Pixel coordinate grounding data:
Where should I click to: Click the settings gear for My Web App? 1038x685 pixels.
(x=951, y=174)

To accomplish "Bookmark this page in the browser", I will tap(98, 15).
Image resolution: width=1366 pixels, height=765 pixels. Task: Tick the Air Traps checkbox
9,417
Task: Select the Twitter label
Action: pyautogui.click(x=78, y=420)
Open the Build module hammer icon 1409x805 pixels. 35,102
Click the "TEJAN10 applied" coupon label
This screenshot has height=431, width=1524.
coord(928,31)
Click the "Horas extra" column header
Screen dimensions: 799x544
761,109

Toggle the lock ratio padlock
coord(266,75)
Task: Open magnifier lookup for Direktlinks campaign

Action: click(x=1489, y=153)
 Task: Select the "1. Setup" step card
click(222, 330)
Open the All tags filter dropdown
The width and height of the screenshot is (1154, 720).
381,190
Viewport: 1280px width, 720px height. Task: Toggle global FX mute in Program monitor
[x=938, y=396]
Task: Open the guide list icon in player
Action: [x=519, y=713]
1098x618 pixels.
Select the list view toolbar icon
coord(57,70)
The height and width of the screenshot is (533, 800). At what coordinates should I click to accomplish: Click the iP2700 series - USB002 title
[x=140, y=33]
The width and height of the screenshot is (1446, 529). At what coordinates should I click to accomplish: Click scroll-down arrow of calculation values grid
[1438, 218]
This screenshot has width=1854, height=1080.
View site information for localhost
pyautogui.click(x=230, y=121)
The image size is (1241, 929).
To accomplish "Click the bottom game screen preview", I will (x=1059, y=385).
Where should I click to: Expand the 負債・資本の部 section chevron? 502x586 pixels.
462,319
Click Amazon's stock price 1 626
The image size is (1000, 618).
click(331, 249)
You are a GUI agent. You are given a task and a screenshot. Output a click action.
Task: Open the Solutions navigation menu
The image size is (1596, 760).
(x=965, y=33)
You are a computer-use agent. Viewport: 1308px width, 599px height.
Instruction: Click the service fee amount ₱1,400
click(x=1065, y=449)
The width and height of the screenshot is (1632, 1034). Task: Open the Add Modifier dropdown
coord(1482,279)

Task prompt: Where a line above contains the word "will", show that line.

Answer space:
To accomplish "Bookmark this page in the browser", I will tap(98, 15).
To accomplish "Click the bottom game screen preview", I will (x=1059, y=385).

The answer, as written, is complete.